*** Opening of RECORDS FOR THIS EXERCISE ***

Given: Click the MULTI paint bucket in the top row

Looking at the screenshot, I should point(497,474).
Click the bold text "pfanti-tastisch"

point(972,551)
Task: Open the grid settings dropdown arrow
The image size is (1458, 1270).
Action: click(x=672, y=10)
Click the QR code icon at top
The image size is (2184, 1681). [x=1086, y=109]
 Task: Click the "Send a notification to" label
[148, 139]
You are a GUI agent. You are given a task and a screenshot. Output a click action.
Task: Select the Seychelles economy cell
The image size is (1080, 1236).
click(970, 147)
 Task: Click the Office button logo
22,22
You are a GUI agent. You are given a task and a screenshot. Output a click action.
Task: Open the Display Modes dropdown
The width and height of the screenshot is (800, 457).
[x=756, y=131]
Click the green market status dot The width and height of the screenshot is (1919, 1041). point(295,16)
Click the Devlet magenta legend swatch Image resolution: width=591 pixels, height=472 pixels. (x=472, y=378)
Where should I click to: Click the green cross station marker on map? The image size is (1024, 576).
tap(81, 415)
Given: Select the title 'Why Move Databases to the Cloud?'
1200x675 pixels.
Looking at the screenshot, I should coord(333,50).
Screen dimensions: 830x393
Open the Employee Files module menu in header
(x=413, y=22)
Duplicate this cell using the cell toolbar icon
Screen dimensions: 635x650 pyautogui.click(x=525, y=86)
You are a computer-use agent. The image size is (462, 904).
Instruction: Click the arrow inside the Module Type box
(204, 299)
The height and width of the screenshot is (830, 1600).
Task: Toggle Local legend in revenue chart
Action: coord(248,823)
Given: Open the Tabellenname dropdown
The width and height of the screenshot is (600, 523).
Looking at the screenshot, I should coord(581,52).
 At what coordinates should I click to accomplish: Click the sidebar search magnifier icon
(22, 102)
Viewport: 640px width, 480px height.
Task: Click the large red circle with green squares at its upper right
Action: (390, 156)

*** Close of RECORDS FOR THIS EXERCISE ***

• EXERCISE DESCRIPTION:
A complete and exact reproduction of the data is needed.

• ANSWER SPACE:
Given: Click the MULTI paint bucket in the top row

Looking at the screenshot, I should point(497,474).
Click the bold text "pfanti-tastisch"

point(972,551)
Task: Open the grid settings dropdown arrow
The image size is (1458, 1270).
Action: click(x=672, y=10)
Click the QR code icon at top
The image size is (2184, 1681). [x=1086, y=109]
 Task: Click the "Send a notification to" label
[148, 139]
You are a GUI agent. You are given a task and a screenshot. Output a click action.
Task: Select the Seychelles economy cell
The image size is (1080, 1236).
click(970, 147)
 Task: Click the Office button logo
22,22
You are a GUI agent. You are given a task and a screenshot. Output a click action.
Task: Open the Display Modes dropdown
The width and height of the screenshot is (800, 457).
[x=756, y=131]
Click the green market status dot The width and height of the screenshot is (1919, 1041). point(295,16)
Click the Devlet magenta legend swatch Image resolution: width=591 pixels, height=472 pixels. (x=472, y=378)
Where should I click to: Click the green cross station marker on map? The image size is (1024, 576).
tap(81, 415)
Given: Select the title 'Why Move Databases to the Cloud?'
1200x675 pixels.
Looking at the screenshot, I should coord(333,50).
Screen dimensions: 830x393
Open the Employee Files module menu in header
(x=413, y=22)
Duplicate this cell using the cell toolbar icon
Screen dimensions: 635x650 pyautogui.click(x=525, y=86)
You are a computer-use agent. The image size is (462, 904).
Instruction: Click the arrow inside the Module Type box
(204, 299)
The height and width of the screenshot is (830, 1600).
Task: Toggle Local legend in revenue chart
Action: coord(248,823)
Given: Open the Tabellenname dropdown
The width and height of the screenshot is (600, 523).
Looking at the screenshot, I should coord(581,52).
 At what coordinates should I click to accomplish: Click the sidebar search magnifier icon
(22, 102)
Viewport: 640px width, 480px height.
Task: Click the large red circle with green squares at its upper right
Action: (390, 156)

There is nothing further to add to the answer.